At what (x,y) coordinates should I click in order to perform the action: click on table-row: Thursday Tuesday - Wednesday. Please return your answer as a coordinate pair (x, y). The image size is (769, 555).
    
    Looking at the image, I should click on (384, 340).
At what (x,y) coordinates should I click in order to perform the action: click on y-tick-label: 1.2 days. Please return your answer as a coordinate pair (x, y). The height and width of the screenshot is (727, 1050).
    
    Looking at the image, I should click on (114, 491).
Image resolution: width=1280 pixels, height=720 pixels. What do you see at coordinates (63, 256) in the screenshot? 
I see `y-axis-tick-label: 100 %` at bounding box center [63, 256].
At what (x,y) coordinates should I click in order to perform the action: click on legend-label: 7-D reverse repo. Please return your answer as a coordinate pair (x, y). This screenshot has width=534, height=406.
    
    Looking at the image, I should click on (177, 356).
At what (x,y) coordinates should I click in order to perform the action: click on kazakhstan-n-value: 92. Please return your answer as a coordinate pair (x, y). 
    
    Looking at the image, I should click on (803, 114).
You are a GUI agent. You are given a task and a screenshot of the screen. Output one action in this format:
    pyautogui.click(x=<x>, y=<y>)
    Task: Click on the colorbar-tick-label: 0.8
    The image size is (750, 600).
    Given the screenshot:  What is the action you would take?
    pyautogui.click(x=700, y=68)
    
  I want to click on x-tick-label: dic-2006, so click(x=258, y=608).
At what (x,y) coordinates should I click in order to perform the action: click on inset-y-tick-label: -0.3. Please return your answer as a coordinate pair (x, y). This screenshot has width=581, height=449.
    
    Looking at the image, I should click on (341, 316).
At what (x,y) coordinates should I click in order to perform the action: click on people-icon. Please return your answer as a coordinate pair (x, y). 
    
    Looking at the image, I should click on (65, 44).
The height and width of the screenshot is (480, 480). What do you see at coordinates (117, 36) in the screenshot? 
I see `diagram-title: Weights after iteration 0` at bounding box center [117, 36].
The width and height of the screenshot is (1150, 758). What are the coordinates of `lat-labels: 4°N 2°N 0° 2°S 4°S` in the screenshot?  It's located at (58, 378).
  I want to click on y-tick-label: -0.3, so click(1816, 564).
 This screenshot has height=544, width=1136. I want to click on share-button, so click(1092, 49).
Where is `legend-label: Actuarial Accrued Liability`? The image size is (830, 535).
§
# [Task prompt]
Update the lines above by replacing every "coordinate pair" with "pair of numbers" and leaving everything else unchanged.

# [Solved exercise]
At what (x,y) coordinates should I click in order to perform the action: click on table-row: Thursday Tuesday - Wednesday. Please return your answer as a pair of numbers (x, y). The image size is (769, 555).
    
    Looking at the image, I should click on (384, 340).
At what (x,y) coordinates should I click in order to perform the action: click on y-tick-label: 1.2 days. Please return your answer as a pair of numbers (x, y). The height and width of the screenshot is (727, 1050).
    
    Looking at the image, I should click on (114, 491).
Image resolution: width=1280 pixels, height=720 pixels. What do you see at coordinates (63, 256) in the screenshot? 
I see `y-axis-tick-label: 100 %` at bounding box center [63, 256].
At what (x,y) coordinates should I click in order to perform the action: click on legend-label: 7-D reverse repo. Please return your answer as a pair of numbers (x, y). This screenshot has width=534, height=406.
    
    Looking at the image, I should click on (177, 356).
At what (x,y) coordinates should I click in order to perform the action: click on kazakhstan-n-value: 92. Please return your answer as a pair of numbers (x, y). 
    
    Looking at the image, I should click on (803, 114).
You are a GUI agent. You are given a task and a screenshot of the screen. Output one action in this format:
    pyautogui.click(x=<x>, y=<y>)
    Task: Click on the colorbar-tick-label: 0.8
    The image size is (750, 600).
    Given the screenshot:  What is the action you would take?
    pyautogui.click(x=700, y=68)
    
  I want to click on x-tick-label: dic-2006, so click(x=258, y=608).
At what (x,y) coordinates should I click in order to perform the action: click on inset-y-tick-label: -0.3. Please return your answer as a pair of numbers (x, y). This screenshot has width=581, height=449.
    
    Looking at the image, I should click on (341, 316).
At what (x,y) coordinates should I click in order to perform the action: click on people-icon. Please return your answer as a pair of numbers (x, y). 
    
    Looking at the image, I should click on (65, 44).
The height and width of the screenshot is (480, 480). What do you see at coordinates (117, 36) in the screenshot? 
I see `diagram-title: Weights after iteration 0` at bounding box center [117, 36].
The width and height of the screenshot is (1150, 758). What are the coordinates of `lat-labels: 4°N 2°N 0° 2°S 4°S` in the screenshot?  It's located at (58, 378).
  I want to click on y-tick-label: -0.3, so click(1816, 564).
 This screenshot has height=544, width=1136. I want to click on share-button, so click(1092, 49).
Where is `legend-label: Actuarial Accrued Liability`? The image size is (830, 535).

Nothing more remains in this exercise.